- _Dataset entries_

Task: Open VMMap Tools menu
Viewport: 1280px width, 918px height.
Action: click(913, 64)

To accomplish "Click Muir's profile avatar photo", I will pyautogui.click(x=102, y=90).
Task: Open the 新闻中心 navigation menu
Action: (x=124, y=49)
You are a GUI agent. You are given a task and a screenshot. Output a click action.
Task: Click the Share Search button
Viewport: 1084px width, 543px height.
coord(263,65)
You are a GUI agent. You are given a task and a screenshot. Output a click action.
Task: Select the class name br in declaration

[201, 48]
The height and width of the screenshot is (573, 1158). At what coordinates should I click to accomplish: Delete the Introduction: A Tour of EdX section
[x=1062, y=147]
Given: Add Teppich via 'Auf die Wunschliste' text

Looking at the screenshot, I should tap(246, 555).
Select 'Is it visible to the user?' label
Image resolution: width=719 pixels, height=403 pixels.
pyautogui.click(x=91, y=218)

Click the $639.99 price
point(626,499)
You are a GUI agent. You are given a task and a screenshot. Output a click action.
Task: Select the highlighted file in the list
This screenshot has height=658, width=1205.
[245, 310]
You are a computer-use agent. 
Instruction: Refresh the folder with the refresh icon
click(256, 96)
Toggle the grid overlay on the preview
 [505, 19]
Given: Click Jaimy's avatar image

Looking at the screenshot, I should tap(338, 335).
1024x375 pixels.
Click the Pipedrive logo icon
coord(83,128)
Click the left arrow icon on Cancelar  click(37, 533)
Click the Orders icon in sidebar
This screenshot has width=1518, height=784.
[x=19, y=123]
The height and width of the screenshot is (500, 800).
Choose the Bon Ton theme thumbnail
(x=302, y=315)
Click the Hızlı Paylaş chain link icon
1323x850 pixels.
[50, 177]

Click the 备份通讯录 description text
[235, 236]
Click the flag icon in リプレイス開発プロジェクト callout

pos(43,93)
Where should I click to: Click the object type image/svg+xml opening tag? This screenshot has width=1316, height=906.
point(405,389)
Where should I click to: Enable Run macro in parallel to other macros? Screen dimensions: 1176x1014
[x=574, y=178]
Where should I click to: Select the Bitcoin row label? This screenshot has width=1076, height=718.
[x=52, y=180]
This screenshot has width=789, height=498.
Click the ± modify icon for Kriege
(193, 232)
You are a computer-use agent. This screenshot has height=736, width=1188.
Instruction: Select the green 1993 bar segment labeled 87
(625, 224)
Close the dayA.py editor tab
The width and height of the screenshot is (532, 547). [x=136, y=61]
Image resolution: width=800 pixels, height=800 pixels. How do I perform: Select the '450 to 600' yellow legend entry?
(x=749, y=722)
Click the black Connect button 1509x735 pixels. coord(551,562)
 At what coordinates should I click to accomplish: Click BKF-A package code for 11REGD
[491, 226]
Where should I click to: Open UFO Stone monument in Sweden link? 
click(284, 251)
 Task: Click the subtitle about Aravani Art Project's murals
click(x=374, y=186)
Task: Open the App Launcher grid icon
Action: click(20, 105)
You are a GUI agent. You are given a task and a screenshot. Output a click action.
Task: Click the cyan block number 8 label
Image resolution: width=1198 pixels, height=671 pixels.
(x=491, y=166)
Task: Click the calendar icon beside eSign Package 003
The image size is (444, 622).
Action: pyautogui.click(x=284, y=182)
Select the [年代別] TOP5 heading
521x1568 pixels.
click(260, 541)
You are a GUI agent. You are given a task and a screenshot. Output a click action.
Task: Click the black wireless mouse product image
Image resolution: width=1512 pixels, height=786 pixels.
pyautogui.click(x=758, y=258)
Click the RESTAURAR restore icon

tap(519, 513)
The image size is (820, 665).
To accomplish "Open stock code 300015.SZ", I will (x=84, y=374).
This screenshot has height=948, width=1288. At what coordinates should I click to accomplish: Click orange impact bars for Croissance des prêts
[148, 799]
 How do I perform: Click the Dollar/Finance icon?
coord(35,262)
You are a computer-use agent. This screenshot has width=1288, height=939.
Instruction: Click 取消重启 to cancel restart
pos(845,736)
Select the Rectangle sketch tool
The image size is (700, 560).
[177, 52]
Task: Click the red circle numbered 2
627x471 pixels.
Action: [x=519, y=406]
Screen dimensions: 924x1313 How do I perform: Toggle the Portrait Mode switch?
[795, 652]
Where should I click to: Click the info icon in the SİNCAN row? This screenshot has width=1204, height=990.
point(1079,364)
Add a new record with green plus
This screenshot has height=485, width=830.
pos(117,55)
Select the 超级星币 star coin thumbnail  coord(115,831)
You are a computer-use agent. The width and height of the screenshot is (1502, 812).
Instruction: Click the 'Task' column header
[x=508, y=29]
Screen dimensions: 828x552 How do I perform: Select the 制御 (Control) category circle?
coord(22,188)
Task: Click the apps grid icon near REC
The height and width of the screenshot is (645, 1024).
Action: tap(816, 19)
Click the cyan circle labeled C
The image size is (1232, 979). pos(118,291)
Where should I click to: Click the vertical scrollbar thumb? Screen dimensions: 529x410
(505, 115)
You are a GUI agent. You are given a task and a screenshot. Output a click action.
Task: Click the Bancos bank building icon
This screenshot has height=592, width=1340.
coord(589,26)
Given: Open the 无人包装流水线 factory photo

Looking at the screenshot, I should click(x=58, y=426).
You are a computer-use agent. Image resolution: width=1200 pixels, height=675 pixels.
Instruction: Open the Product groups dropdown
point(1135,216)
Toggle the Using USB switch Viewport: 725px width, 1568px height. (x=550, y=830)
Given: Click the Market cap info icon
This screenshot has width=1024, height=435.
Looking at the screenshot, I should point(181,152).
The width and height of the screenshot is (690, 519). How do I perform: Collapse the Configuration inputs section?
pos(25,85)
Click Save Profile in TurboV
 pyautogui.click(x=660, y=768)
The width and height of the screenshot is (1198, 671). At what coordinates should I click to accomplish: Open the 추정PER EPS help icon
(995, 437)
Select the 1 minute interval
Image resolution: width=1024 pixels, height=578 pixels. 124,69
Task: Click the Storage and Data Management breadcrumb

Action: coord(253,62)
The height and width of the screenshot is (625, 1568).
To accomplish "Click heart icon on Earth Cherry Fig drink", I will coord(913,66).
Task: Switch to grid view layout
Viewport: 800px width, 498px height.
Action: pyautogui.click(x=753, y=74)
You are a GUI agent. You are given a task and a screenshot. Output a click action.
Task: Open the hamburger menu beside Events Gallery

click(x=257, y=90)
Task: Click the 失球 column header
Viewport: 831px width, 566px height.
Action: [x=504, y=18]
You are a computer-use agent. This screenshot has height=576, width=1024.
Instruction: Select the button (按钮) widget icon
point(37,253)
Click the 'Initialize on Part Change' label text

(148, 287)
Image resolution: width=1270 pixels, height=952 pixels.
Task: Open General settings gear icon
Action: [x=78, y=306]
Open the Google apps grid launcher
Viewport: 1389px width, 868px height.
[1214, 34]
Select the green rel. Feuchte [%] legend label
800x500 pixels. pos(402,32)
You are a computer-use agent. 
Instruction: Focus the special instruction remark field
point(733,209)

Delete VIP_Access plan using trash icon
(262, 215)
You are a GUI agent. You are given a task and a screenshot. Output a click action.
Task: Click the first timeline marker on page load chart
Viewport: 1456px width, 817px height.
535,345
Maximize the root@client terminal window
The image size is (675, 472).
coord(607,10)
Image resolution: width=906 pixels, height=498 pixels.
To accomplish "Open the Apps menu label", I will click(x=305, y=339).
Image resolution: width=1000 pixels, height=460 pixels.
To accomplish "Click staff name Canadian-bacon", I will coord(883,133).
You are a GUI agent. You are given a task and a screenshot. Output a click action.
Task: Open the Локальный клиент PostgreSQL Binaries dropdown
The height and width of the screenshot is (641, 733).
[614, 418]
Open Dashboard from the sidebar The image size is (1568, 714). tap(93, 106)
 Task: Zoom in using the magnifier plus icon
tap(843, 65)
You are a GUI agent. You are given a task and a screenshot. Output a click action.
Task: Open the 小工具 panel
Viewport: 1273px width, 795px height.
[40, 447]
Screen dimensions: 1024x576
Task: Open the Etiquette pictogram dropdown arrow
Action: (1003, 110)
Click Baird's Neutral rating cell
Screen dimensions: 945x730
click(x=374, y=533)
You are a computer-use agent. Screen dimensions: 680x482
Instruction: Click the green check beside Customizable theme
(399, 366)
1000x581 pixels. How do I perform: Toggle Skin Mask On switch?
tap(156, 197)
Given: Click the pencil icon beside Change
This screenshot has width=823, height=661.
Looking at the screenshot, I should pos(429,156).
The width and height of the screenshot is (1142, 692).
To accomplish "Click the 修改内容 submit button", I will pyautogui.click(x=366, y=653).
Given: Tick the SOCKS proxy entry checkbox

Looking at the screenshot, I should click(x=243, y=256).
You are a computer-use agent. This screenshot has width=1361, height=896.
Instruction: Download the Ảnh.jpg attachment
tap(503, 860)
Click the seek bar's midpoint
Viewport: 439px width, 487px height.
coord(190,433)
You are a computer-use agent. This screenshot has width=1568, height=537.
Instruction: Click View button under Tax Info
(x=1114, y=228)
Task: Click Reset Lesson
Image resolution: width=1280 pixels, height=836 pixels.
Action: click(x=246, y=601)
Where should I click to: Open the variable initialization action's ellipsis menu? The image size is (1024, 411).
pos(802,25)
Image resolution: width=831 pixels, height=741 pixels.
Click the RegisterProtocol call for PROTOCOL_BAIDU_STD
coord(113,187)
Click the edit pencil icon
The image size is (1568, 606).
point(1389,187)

- _AIM OF THE TASK_
Could you find every line in the records above that has the string "black" and copy it?

- _ANSWER BOX_
Click the black Connect button 1509x735 pixels. coord(551,562)
Task: Click the black wireless mouse product image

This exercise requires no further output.